Exchequer, which I had of Sir W. Warren; and, to my great joy, I think I
shall get above L100 by it, but I must leave it to be finished on Monday.
Thence to the office, and there did the remainder of my business, and so
home to supper and to bed. This afternoon I hear as if we had landed some
men upon the Dutch coasts, but I believe it is but a foolery either in the
report or the attempt.

12th (Lords day). Up and to my chamber, where busy all the morning, and
my thoughts very much upon the manner of my removal of my closett things
the next weeke into my present musique room, if I find I can spare or get
money to furnish it. By and by comes Reeves, by appointment, but did not
bring the glasses and things I expected for our discourse and my
information to-day, but we have agreed on it for next Sunday. By and by,
in comes Betty Michell and her husband, and so to dinner, I mightily
pleased with their company. We passed the whole day talking with them, but
without any pleasure, but only her being there. In the evening, all
parted, and I and my wife up to her closett to consider how to order that
the next summer, if we live to it; and then down to my chamber at night to
examine her kitchen accounts, and there I took occasion to fall out with
her for her buying a laced handkercher and pinner without my leave. Though
the thing is not much, yet I would not permit her begin to do so, lest
worse should follow. From this we began both to be angry, and so continued
till bed, and did not sleep friends.

13th. Up, without being friends with my wife, nor great enemies, being
both quiet and silent. So out to Colvills, but he not being come to town
yet, I to Pauls Church-yarde, to treat with a bookbinder, to come and
gild the backs of all my books, to make them handsome, to stand in my new
presses, when they come. So back again to Colvills, and there did end our
treaty, to my full content, about my Exchequer assignment of L2600 of Sir
W. Warrens, for which I give him L170 to stand to the hazard of receiving
it. So I shall get clear by it L230, which is a very good jobb. God be
praised for it! Having done with him, then he and I took coach, and I
carried him to Westminster, and there set him down, in our way speaking of
several things. I find him a bold man to say any thing of any body, and
finds fault with our great ministers of state that nobody looks after any
thing; and I thought it dangerous to be free with him, for I do not think
he can keep counsel, because he blabs to me what hath passed between other
people and him. Thence I to St. Jamess, and there missed Sir W. Coventry;
but taking up Mr. Robinson in my coach, I towards London, and there in the
way met Sir W. Coventry, and followed him to White Hall, where a little
discourse very kind, and so I away with Robinson, and set him down at the
Change, and thence I to Stokes the goldsmith, and sent him to and again
to get me L1000 in gold; and so home to dinner, my wife and I friends,
without any words almost of last night. After dinner, I abroad to Stokes,
and there did receive L1000 worth in gold, paying 18 1/2d. and 19d. for
others exchange. Home with them, and there to my office to business, and
anon home in the evening, there to settle some of my accounts, and then to
supper and to bed.
====================
▶ _Your objective_
Rewrite the diary passage from "Thence to the" up to and including "or the attempt.", changing "foolery" to "rumor".

▶ _Supplied data_
====================
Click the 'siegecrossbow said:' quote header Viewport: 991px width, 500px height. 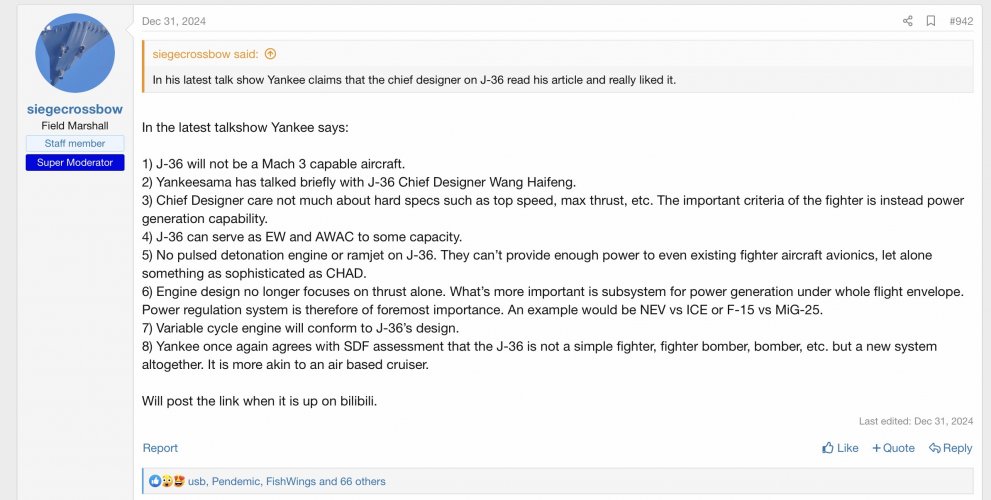coord(205,54)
====================
▶ _Finished exercise_
Thence to the office, and there did the remainder of my business, and so
home to supper and to bed. This afternoon I hear as if we had landed some
men upon the Dutch coasts, but I believe it is but a rumor either in the
report or the attempt.